Fuente: Barcelona en Comú

El segundo elemento a destacar de estas candidaturas es su fuerte compromiso ético y democratizador de la política. Antes incluso de consensuar el programa, BComú trabajó de una forma intensamente participativa para la creación de un código ético que guiara toda su futura acción política. En ella se incluyen mecanismos periódicos de fiscalización y rendición de cuentas, limitación de sueldos y mandatos, independencia financiera y medidas estrictas contra la corrupción, entre muchas otras. Esta exigencia interna, se ha traducido también en el programa con un extenso listado de propuestas para avanzar hacia una profundización democrática de la ciudad. Se quiere promover la elección directa de los responsables de los distritos a nivel municipal, el derecho a la iniciativa popular municipal, avanzar en los presupuestos participativos, etc. En este paquete de medidas se incluyen también acciones contra la corrupción, como un sistema de rendición de cuentas de los altos cargos municipales o la creación de una oficina municipal anticorrupción.
Pero si se tienen que destacar algún objetivo prioritario de las propuestas de BComú, este es la lucha contra la desigualdad y las privatizaciones/externalizaciones de los servicios públicos. Durante los últimos años han crecido las desigualdades entre los barrios más ricos y más pobres de la ciudad, además de una precarización y el empobrecimiento generalizada de las clases medias. Frente a temas tradicionales como las grandes obras urbanísticas, la competitividad, la seguridad, etc. la primera gran victoria de Bcomú durante la campaña electoral ha sido situar el tema de las desigualdades en el primer puesto de la agenda electoral. Para hacer frente a esta situación , se ha elaborado un plan de choque para asegurar los derechos de la población en su realidad cotidiana, entre los que se encuentran evitar los desahucios por motivos económicos, garantizar los servicios mínimos de agua, gas y electricidad o asegurar una renda mínima a las personas sin recursos.
Como cuarto y último elemento, destacar el fuerte carácter intermunicipalista e internacionalista. La ambición de BComú no es solamente la ciudad de Barcelona, sino que la propuesta de cambio está estrechamente vinculada con el proceso la revolución democrática estatal y la generación de un nuevo proceso constituyente. La iniciativa en Barcelona ha generado réplicas en todo el estado español con la creación de una marea candidaturas ciudadana en ciudades pequeñas y grandes con sus propias particularidades, entre las cuales destaca Ahora Madrid que disputa la alcaldía de la capital al Partido Popular. A nivel internacional, BComú aspira a posicionar a Barcelona como referente de la justicia social, con una especial solidaridad con los países y ciudades del Sur de Europa que viven bajo el yugo de las actuales deudocracias y sus políticas austericidas.
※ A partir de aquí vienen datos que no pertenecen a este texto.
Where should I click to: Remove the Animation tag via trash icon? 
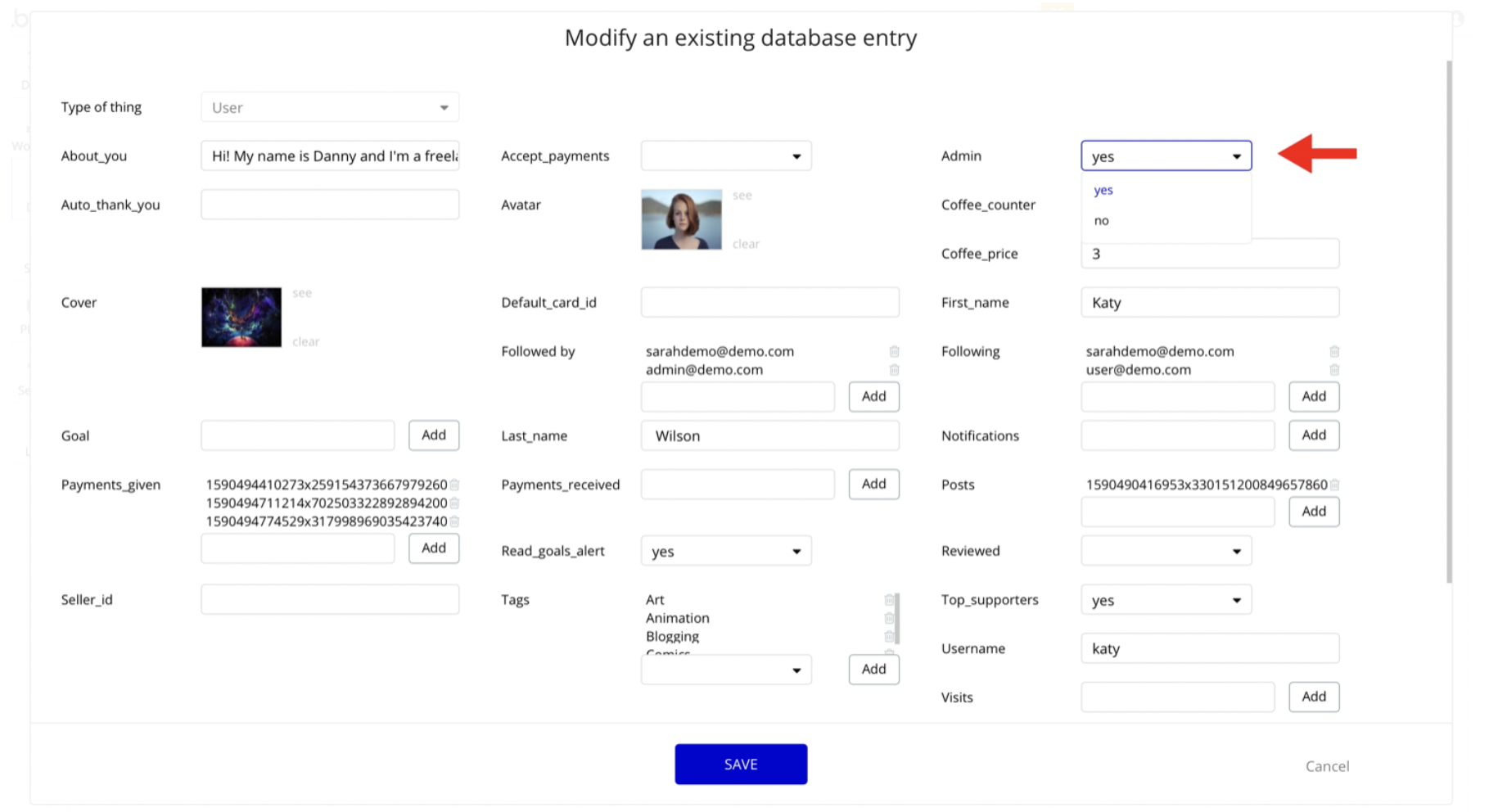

Renovación política, lucha contra la injusticias y las desigualdades, profundización democrática, ciudades para la vida y no el negocio. Estos serían seguramente los ejes cardinales de la candidatura de BComú y sus muchas otras candidaturas hermanas. Pero si algo las hace diferentes, es sin duda la ilusión que han despertado entre los vecinos y vecinas que desbordan los actos en las plazas, así como la movilización de abstencionistas y votantes resignados que vuelven a tejer la esperanza bajo la estela del “Si se puede!”.